Thursday 8 December 2011

Statistics - Playing the Numbers Game


At school I always excelled at maths, it had to be one of my favourite lessons of the week. The branch of mathematics I found most interesting was probably STATISTICS.

Statistics put my love of numbers into context with pretty graphs and pie charts to boot. 
 
That’s probably one reason why I make a point of looking at my blog stats so often. Far too frequently I like to assess just how many people have been reading my words. Is it more or less than last week? Which posts get the most views? And so on.

Yesterday after posting my thoughts on the Military Wives Choir I added it to their Facebook page as well as my own. I went and had tea with the boys and thought little more about it. Well until an hour later when I went back to the laptop to see if there were any comments, usually one or two friends will have clicked and said they “liked” it. Which brings a little smile in the knowledge I’ve been read.

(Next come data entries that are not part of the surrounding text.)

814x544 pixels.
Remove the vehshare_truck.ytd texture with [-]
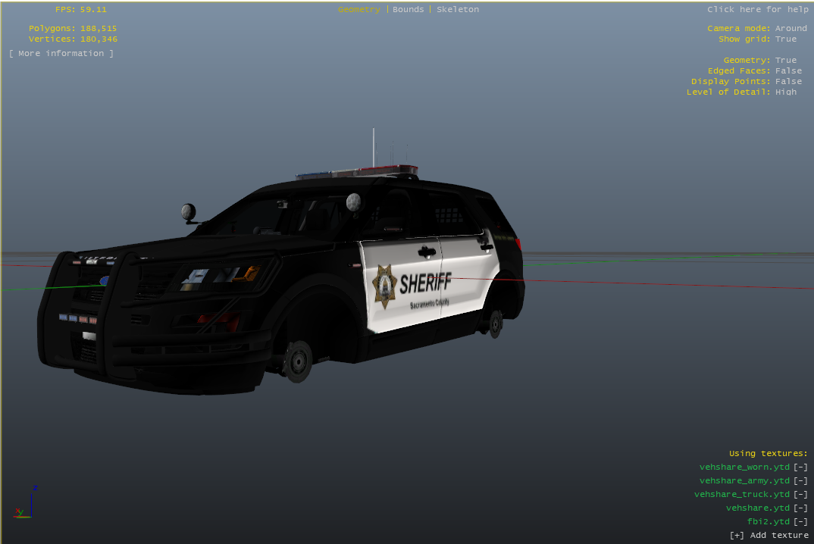(800, 494)
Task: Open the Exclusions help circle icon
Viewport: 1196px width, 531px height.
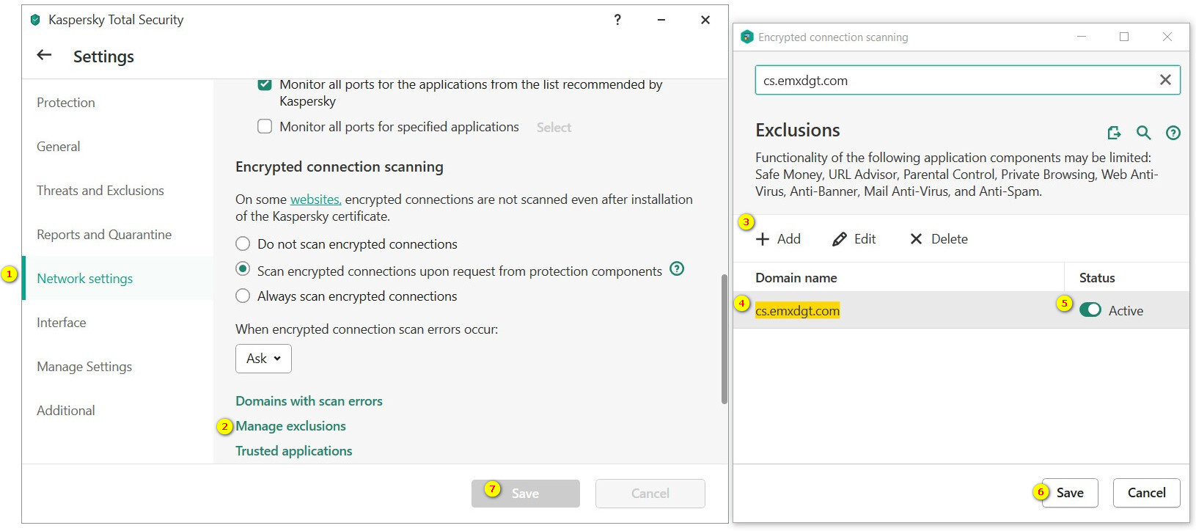Action: point(1173,133)
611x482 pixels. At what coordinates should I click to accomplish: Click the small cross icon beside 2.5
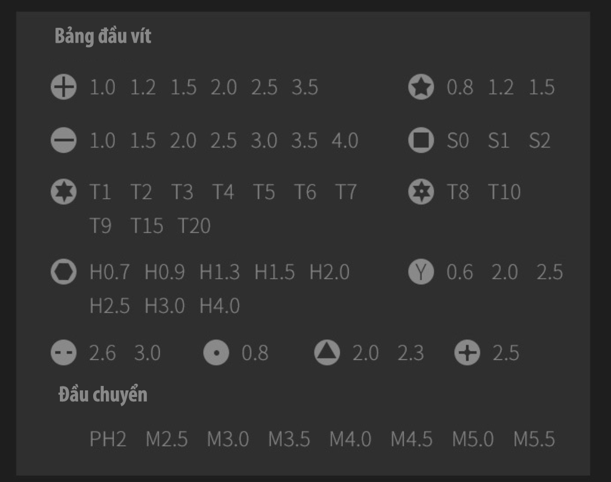(x=467, y=353)
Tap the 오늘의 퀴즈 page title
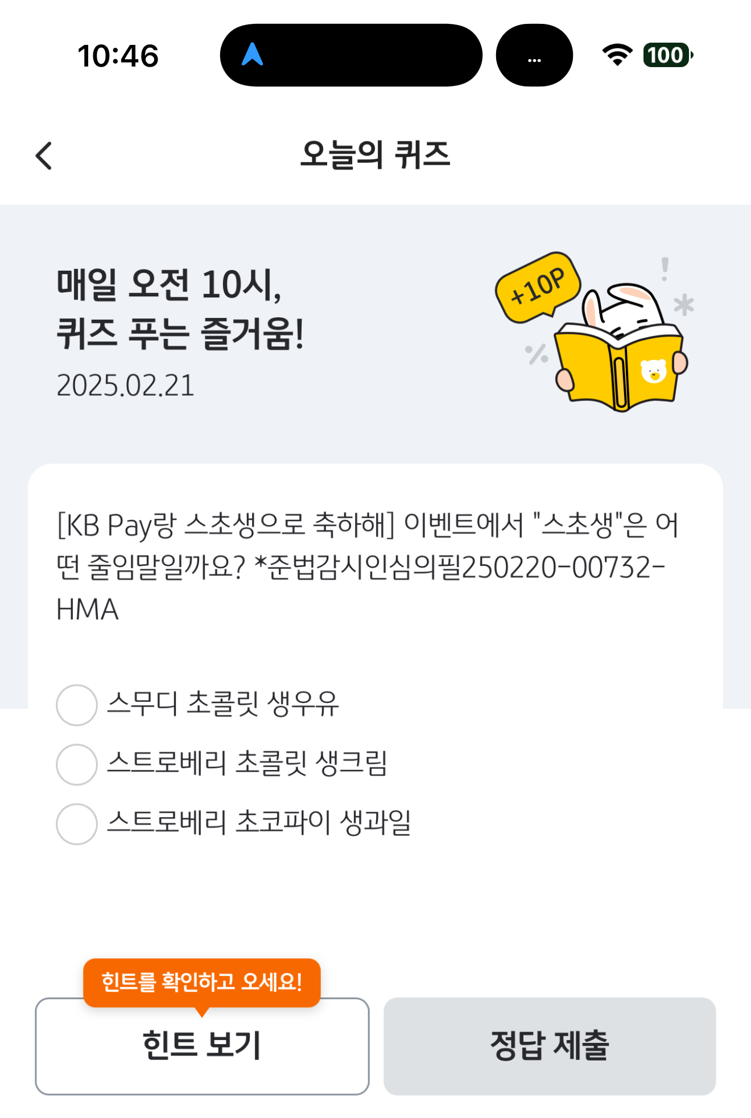The width and height of the screenshot is (751, 1118). 376,155
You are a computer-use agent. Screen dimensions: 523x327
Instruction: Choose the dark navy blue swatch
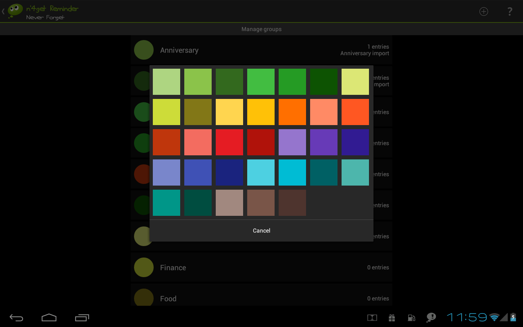(229, 172)
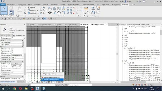Expand the {3D} tree node
The height and width of the screenshot is (91, 162).
pos(123,35)
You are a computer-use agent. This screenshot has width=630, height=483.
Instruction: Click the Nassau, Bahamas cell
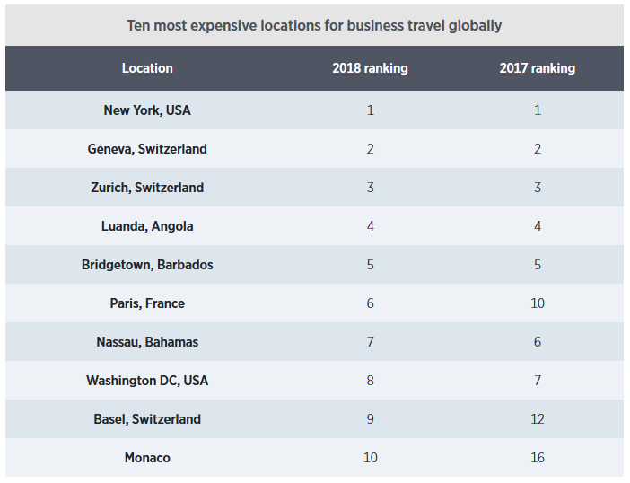[147, 342]
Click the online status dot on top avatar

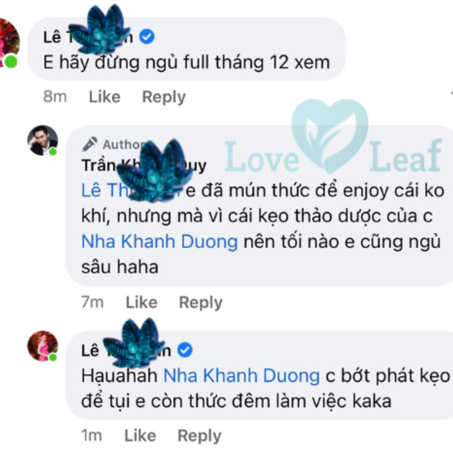tap(11, 61)
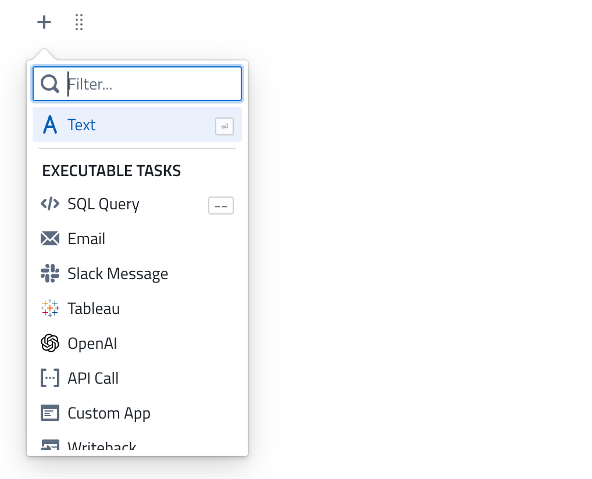Image resolution: width=592 pixels, height=479 pixels.
Task: Click the Tableau logo icon
Action: point(50,309)
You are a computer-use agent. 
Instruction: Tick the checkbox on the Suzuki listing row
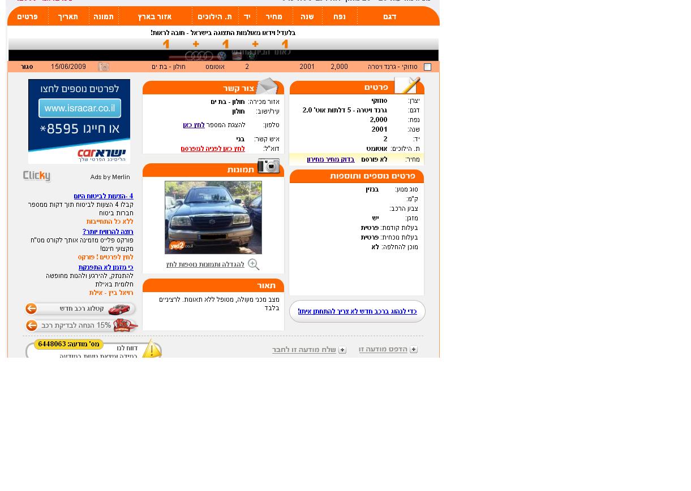427,67
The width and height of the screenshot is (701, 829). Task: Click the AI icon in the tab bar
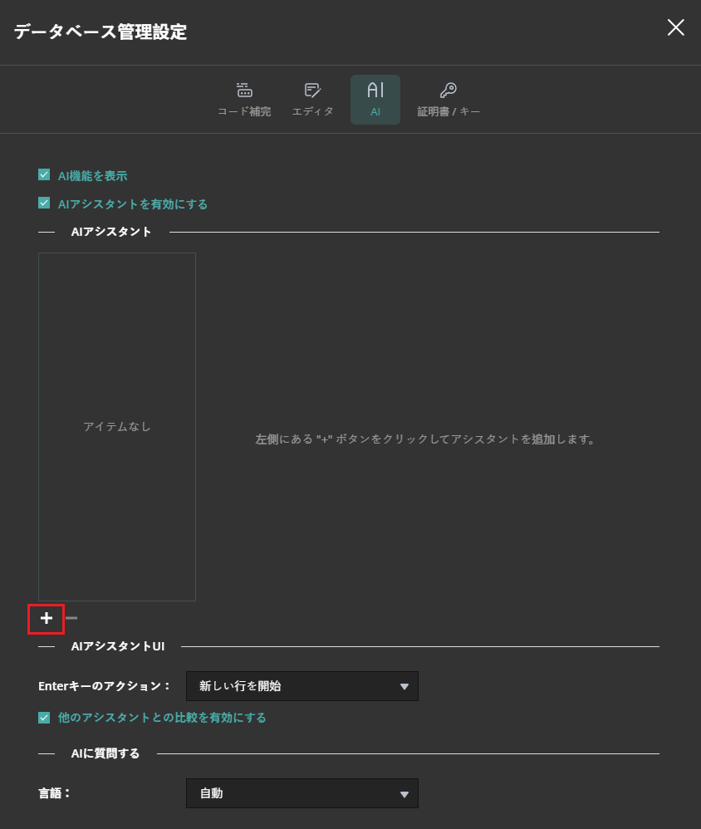tap(375, 90)
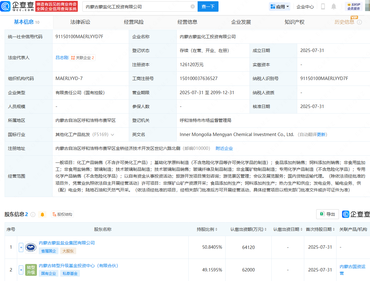Switch to the 知识产权 tab

point(294,22)
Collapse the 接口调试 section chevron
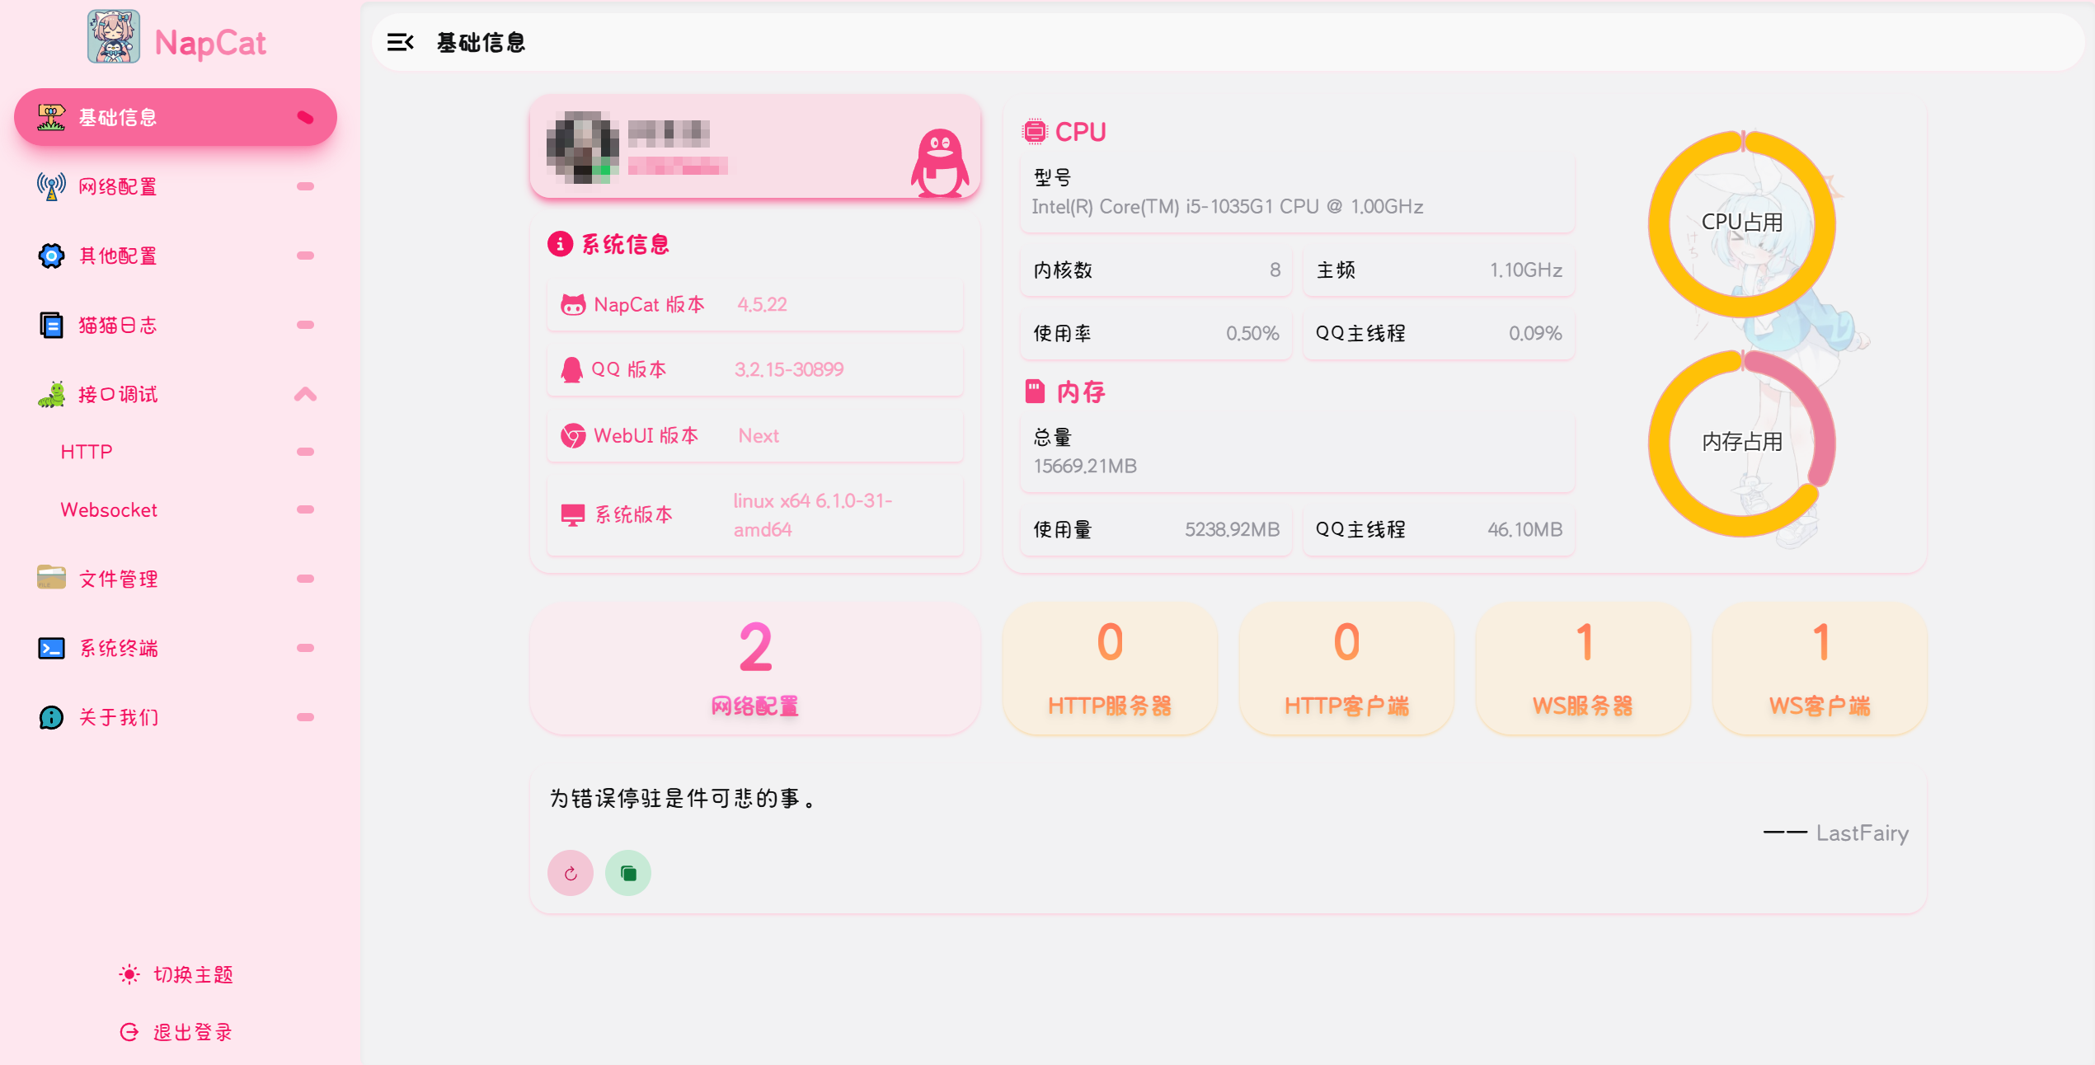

Utter amazement slowly registered as I looked at the steep incline on my blog stats graph; my blog had been read by over 1000 people in less than an hour!  Usual figures are about 40 views per day. Big shock and very interesting graph.

I discovered on Facebook that the Military Wives had re-posted my blog giving it even greater prominence and they had asked people to read and re-post it themselves.

(For people not of a technical nature, who don’t “do” the Facebook thing this is like word of mouth on a massive scale.  Imagine telling your neighbour something and them ringing half a dozen friends and each of them doing the same and so it snowballs…)

I am humbled that my story has spread in this way. It has always been my ambition to get it “out there” so to speak and I would love for my writing to be published in some form. I voiced this in a comment on the MWC Facebook page and almost immediately half regretted it.

What if people think I am using them as a way to further my own goals? Would there be a backlash to my request for anyone in publishing to come forward? What right do I have to turn their story into my own? I never set out to but I long for my story to be heard too. There were lots of mixed emotions dancing around my head when I went to bed.

You see that is the other reason why my blog statistics interest me so. We all want to be loved and want to know that we count.  Numbers are a concrete way of proving our worth. One thousand people reading my blog surely can’t be wrong?

But statistics on their own can be deceiving and twisted for their own aims. One of the first things we learnt in our statistics O level was a quote

“There are lies, damned lies and statistics”

Behind each survey carried out and stack of statistics are real people with true lives and sometimes heartbreaking stories.

Numbers by themselves only tell a fraction of the truth.

We’ve all read the stories of the casualties of wars, the numbers of dead or injured. How often is it reported just how many personnel arrive home safe from a tour of duty? Then there are statistics of how many people die from heart attacks, even if the overall figures are going down, I haven’t checked,  there are still many affected and left behind...

The Military Wives have highlighted what it is like to live in their world and the difficulties they have to face. The hurdles I encounter as a widow are in some ways similar. The common ground where our stories meet in that they deal with universal emotions of love and separation. 

I have had such wonderful comments for the piece I wrote yesterday. They have truly warmed my heart and filled it with love. Some were from the choir members themselves. One said

“please always take the message to be your own - that is what it is for - we were just privileged enough to be the carriers.”

That for me summed it all up nicely. I would like my own writing to carry a message of hope as well as being an honest account of the ups and downs of life since Andrew died. If my words can reach out and help people in even a fraction of the way the choir has touched so many lives I will be very happy.

Because in the end the statistics and the numbers are immaterial as long as by sharing our lives and our stories we can remind everyone how special that simple little word "love" is.

Please remember to give your loved ones an extra special hug this Christmas.  Love really does make the world go round.